Georges est là qui lui parle d'amour : "je
lui dis mon amour, et les mots n'ont pas d'âge", qui lui parle de leurs vacances dans la maison de l'île d'Oléron :
"le
bleu des mots, quand je lui parle de la mer".
Georges jamais non plus avare de doux gestes et de caresses :
"la
tendresse toujours, inépuisable issue".
Georges qui parfois la retrouve comme autrefois : "les
jours de grande connivence, je suis elle".
Et qui sait à quel point les mots ont de l'importance : "mes
paroles peuvent sans doute parfois laisser une trace".
Car
peu à peu, Suzanne sombre : "dans
la longue distance de l'absence, elle part en de lentes dérives.
Elle est une autre d'elle-même",
ou plus loin, "insensiblement,
elle change d'absence".
Pourtant "quelque
chose d'indéfinissable est transmis de son absence.

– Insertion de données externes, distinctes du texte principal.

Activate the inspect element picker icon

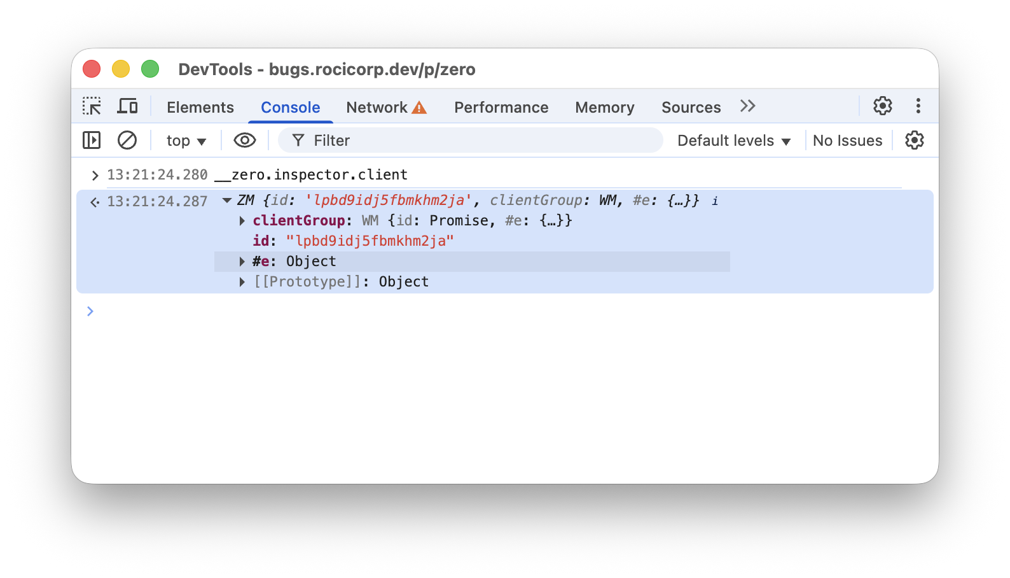(92, 106)
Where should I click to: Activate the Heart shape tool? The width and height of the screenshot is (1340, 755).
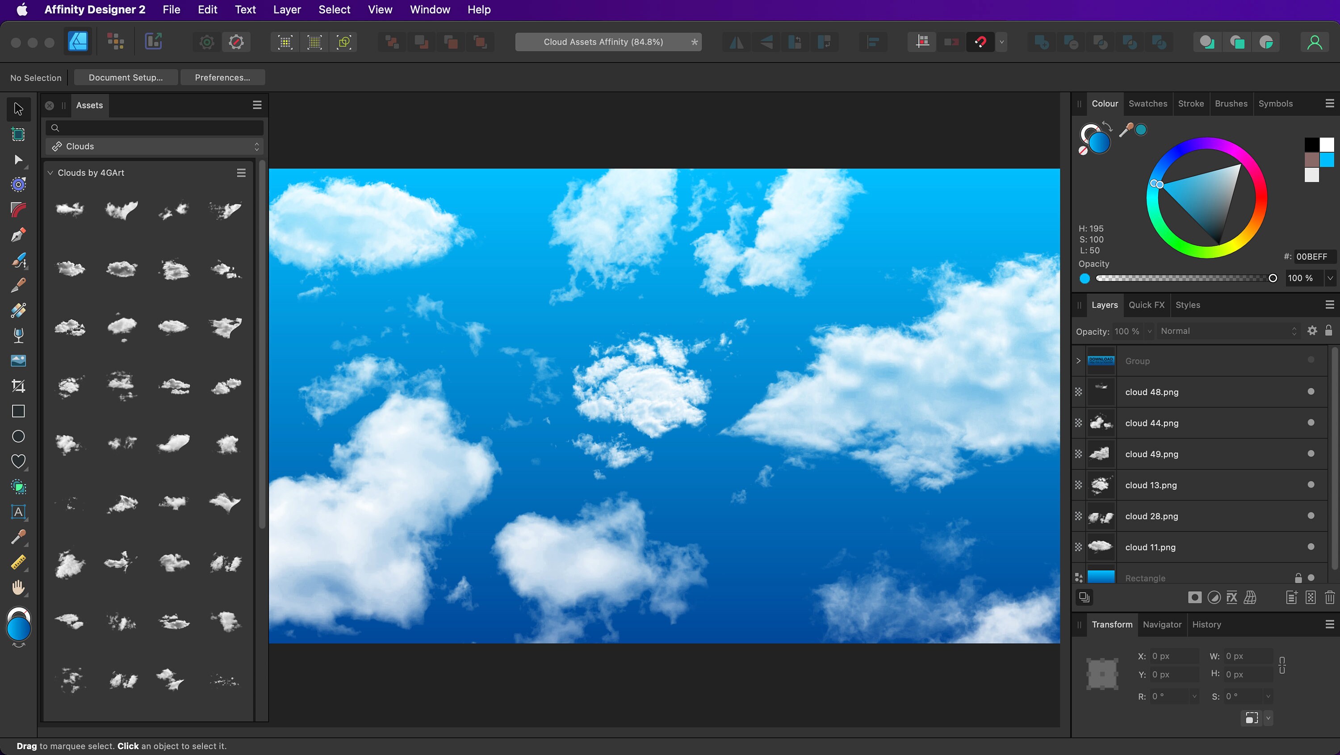[18, 461]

Elle se tient
plus haut que sa vie".
Ces
absences dont sont coutumiers les malades d'Alzheimer qui s'oublient
peut-être eux-mêmes, mais avec qui il est si important de "se
contenter d'être là",
de trouver comme Georges un des ces instants fragiles : "je
l'amène au seuil d'un souvenir, reste seul à lutter".
Si important aussi de toucher, avec le langage des mains, qui est
aussi une variante – et combien importante dans ce cas – du
langage d'amour : "elle
a cherché ma main. Parler ne suffisait plus".

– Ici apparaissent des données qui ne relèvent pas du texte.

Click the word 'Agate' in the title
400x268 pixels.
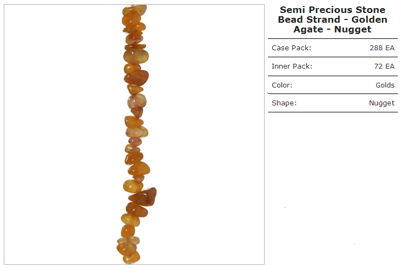[308, 30]
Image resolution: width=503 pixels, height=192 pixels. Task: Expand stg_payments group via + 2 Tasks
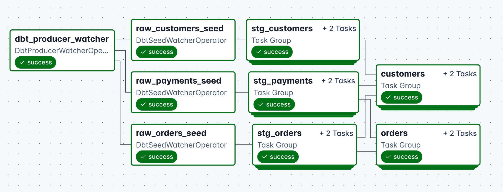click(338, 81)
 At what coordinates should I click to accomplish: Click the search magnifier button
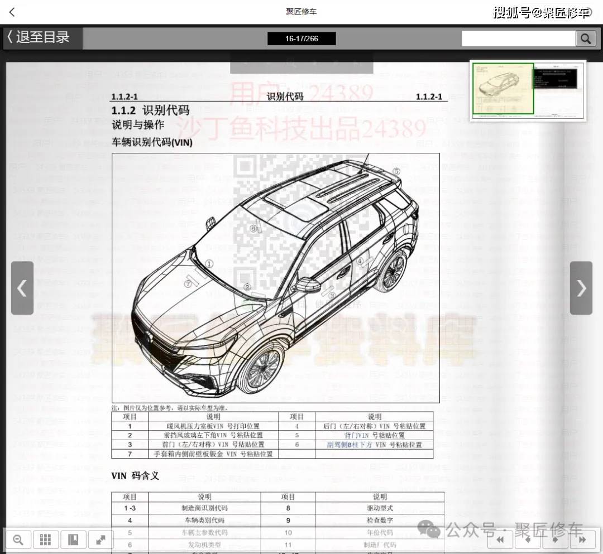click(585, 38)
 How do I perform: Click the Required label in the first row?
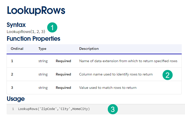coord(63,61)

D'ailleurs, l'auteur remarque que "nos
mains se comprennent. La main écoute la main".
Parler, parler surtout, même si l'autre ne semble pas forcément
écouter, car "elle
m'échappe, dès que je me tais",
et pour Georges, tout l'amour est là : "je
vis, je parle pour elle. Nous vivons deux en un".

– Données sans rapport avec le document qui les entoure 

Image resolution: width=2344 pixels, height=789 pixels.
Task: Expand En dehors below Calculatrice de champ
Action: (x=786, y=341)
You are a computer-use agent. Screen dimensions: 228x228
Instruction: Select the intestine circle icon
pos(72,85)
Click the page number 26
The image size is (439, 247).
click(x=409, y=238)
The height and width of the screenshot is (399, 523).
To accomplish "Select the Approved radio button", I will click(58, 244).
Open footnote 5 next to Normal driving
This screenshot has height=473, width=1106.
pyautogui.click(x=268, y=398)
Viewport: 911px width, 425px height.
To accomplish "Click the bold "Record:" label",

D'ailleurs elle aussi, parfois, se jette à l'eau et tente d'user de
la parole : "elle
paraît sur le point de me dire quelque chose. Ses mots se cherchent,
ses mots sont patients",
et Georges remarque avec émotion "sur
ses lèvres soudain, l'aventure d'un mot".
Et il attend, haletant, l'aumône de ces mots de plus en plus rares :
"entre
deux mots, j'attends comme un mendiant".
Puis
vient le temps de l'oubli, de l'absence totale : "elle
habite des lieux où le temps n'arrive pas",
où Georges se dit qu'elle a peut-être ses raisons : "elle
peut s'évader à tout moment dans un monde innombrable", d'où il est exclu.
Mais aussi des moments où le regard de Suzanne s'éteint : "ne
pas chercher ses yeux, feu de joie devenu silence",
où elle semble s'abîmer dans son en-soi :
"réveillée,
elle reste debout dans son rêve",
rêve où bien sûr Georges n'entre pas, mais que le poète devine :
"l'oubli
a peut-être aussi ses plaisirs",
remarque-t-il judicieusement. Les mains semblent vivre d'une vie propre : "ses
mains sur sa veste sont acharnées",
elle tripote sans cesse son chemisier, leitmotiv qui parcourt le
livre, jusqu'à
"la
démence soudain de ses mains sur le dernier bouton de sa veste".
Enfin,
"c'est
contre la mort que son corps continue de se battre, comme on se bat
contre un mur".
Georges est toujours là, présent, avec la chair de son corps (mais
il "y
eut le temps des mains. Elles ne voient plus, n'entendent plus"),
présent aussi avec la chair de sa parole, et obligé de constater
que "les
mots sont désormais trop lourds pour elle".
"Je
reste à l'écart de ce que je ne saurais comprendre et voir". C'est
pourtant apaisé qu'il achève son récit : "Tu
ne me reconnais pas ? Un regard froid et le silence. Elle est
chez elle".
Cher
Georges, Suzanne est peut-être chez elle maintenant, mais ton aimée
est aussi en toi, et même en nous, car tu nous as donné, tu lui as
donné, le plus beau cadeau qui soit : un récit magnifique, un des plus beaux livres de notre époque, fin, subtil, sans
sensiblerie, un récit qui nous illumine, un récit de transmission,
de partage, de don, je dirais presque de passage de témoin. Et, dans
notre monde spirituellement si pauvre, c'est une source de vie.